YOUR assertion is faulty. Nothing you've said supports your conclusion. They do accept all women. They may have to work out different payment options at different clinics. But if a woman has cancer, then she's going to be referred to an oncology specialist. Planned Parenthood's focus isn't treating cancer. It's providing reproductive services.
The web site tells women how to make an appointment. They will still need an order from their doctor to get the procedure. There must be someone to whom the report will be sent and who will be responsible for discussing the results with the patient.
Quote:
Originally Posted by jojajn
So a woman feels a lump doing a self exam. What is her next step?
I see no one has answered this question, which gets to the heart of what PP does by providing referral for mammograms. PP gets the report and takes responsibilty for making sure there is appropriate follow up.
Quote:
Originally Posted by brentwoodgirl
This thread has made several claims:
1. PP provides cancer screenings and/or mammograms or "access" to mammograms
Women above the age of 65 need those things
2. The government should not be able to limit government payments to PP
The government currently limits Medicare payments to PP
3. Women deserve access to PP because they should get to see doctors who specialize in women's health
If true, all women should deserve this, not just those under a certain age.
4. PP cares about women and women's health
I guess there is an age limit on that caring or they would make sure all of their facilities and physicians could accept Medicare patients
The truth is that PP isn't truly about women's health care. It's about abortion. If they truly cared about women, they would make sure they could accept all women- esp. considering that the risk of breast cancer increases with age.
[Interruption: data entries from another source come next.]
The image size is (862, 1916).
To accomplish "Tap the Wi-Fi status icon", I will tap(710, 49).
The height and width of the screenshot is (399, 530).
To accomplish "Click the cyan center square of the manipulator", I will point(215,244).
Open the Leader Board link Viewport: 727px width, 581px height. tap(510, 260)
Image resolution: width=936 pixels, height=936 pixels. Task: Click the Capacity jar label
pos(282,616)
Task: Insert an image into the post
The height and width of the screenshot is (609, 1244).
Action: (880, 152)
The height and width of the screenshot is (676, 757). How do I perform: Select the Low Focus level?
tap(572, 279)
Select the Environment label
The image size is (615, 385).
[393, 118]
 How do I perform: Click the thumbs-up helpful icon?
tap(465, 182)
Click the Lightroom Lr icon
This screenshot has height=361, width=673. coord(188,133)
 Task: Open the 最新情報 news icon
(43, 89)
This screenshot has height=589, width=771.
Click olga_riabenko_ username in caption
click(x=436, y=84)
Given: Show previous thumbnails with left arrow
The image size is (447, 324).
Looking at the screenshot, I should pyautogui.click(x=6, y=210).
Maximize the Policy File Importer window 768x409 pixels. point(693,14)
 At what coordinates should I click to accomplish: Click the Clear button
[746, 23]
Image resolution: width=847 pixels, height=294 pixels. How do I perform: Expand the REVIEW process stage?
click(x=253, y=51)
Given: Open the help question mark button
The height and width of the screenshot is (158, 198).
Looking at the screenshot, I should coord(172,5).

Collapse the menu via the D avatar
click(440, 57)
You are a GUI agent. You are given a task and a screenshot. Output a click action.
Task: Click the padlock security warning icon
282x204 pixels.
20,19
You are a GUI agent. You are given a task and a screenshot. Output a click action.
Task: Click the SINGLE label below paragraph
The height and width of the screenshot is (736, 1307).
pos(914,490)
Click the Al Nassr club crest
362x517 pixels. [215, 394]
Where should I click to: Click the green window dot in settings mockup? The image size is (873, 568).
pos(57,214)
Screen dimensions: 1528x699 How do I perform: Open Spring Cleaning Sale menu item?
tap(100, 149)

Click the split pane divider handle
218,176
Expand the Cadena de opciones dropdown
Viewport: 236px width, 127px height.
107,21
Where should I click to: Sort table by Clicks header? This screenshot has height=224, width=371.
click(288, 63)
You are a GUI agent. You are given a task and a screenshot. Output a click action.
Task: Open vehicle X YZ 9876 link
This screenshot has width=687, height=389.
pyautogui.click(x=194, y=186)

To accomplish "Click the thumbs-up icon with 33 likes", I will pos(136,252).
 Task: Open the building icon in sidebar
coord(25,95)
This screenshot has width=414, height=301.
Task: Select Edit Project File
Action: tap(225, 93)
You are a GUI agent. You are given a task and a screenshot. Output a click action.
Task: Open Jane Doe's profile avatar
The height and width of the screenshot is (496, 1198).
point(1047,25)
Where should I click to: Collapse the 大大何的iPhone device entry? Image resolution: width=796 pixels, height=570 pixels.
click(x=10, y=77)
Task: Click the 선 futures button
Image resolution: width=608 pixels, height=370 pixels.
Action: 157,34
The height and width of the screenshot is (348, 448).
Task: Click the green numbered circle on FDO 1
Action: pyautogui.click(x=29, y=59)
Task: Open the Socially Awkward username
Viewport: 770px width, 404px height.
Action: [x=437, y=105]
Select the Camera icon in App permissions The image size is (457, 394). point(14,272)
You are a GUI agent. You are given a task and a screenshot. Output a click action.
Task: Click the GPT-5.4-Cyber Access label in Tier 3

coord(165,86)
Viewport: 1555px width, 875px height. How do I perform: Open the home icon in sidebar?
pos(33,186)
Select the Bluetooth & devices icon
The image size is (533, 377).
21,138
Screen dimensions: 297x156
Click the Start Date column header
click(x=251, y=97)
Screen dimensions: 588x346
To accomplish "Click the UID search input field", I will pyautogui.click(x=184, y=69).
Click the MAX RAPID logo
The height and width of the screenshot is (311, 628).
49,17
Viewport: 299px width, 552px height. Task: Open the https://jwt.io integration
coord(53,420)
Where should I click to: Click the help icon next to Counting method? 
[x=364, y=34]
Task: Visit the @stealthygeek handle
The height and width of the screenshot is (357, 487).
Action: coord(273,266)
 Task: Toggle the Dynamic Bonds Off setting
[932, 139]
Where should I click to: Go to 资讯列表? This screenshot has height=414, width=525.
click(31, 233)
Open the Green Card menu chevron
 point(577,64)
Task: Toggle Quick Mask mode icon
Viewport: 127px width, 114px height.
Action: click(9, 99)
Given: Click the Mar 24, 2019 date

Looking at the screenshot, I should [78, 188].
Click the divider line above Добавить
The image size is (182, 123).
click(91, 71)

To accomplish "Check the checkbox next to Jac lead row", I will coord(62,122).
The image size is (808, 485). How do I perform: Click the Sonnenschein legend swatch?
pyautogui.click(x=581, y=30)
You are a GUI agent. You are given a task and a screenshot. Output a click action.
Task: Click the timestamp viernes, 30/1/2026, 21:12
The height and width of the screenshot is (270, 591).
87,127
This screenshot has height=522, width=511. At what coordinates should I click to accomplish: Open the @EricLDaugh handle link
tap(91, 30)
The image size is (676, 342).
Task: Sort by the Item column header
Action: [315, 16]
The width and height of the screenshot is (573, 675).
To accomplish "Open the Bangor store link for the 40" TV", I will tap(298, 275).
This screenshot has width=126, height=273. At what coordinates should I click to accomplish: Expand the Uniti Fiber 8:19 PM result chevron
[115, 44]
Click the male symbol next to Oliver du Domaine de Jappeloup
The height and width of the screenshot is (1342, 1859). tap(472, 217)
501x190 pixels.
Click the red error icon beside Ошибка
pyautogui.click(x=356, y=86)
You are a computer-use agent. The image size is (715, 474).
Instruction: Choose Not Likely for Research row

That's why many women continue seeing a GYN well after reproductive age.
Eighty percent of PP clients are there for contraceptive services. Screening for STDs, pap smears, and mammogram referrals in the at risk population are part of that. Unless they serve a significant number of clients with Medicare, there would be no reason to become a Medicare provider. There is nothing that would prevent a PP physician from enrolling as a Medicare provider if desired, though.
The over age 65 group is not part of that contraceptive-seeking demographic, and with Medicare the option exists to see a private gynecologist. That's the same reason many with commercial insurance see private doctors rather than using PP. However, nothing prevents someone with commercial insurance from using it at PP if PP is a provider for their plan.
Here's one PP's insurance plans, including Medicare and Medicaid:
Every physician determines which insurance plans he wishes to accept, including Medicare.
By the way, Medicare providers do not "enroll in PECOS". PECOS is just a web portal. It can be used to credential with Medicare, but PECOS is not Medicare and has nothing to do with the credentialing itself, which is done through local third party contractors that do administer Medicare benefits. It is not required to use PECOS. Paper applications can still be submitted.
"The Internet-based Provider Enrollment, Chain and Ownership System (Internet-based PECOS) can be used in lieu of the Medicare enrollment application (i.e., paper CMS-855)..."
"Mail your completed application and all supporting documentation to the Medicare fee-for-service contractor (also referred to as a carrier, fiscal intermediary, Medicare Administrative Contractor, or the National Supplier Clearinghouse) serving your State or geographic location."
The majority of doctors will use PECOS because it is more convenient.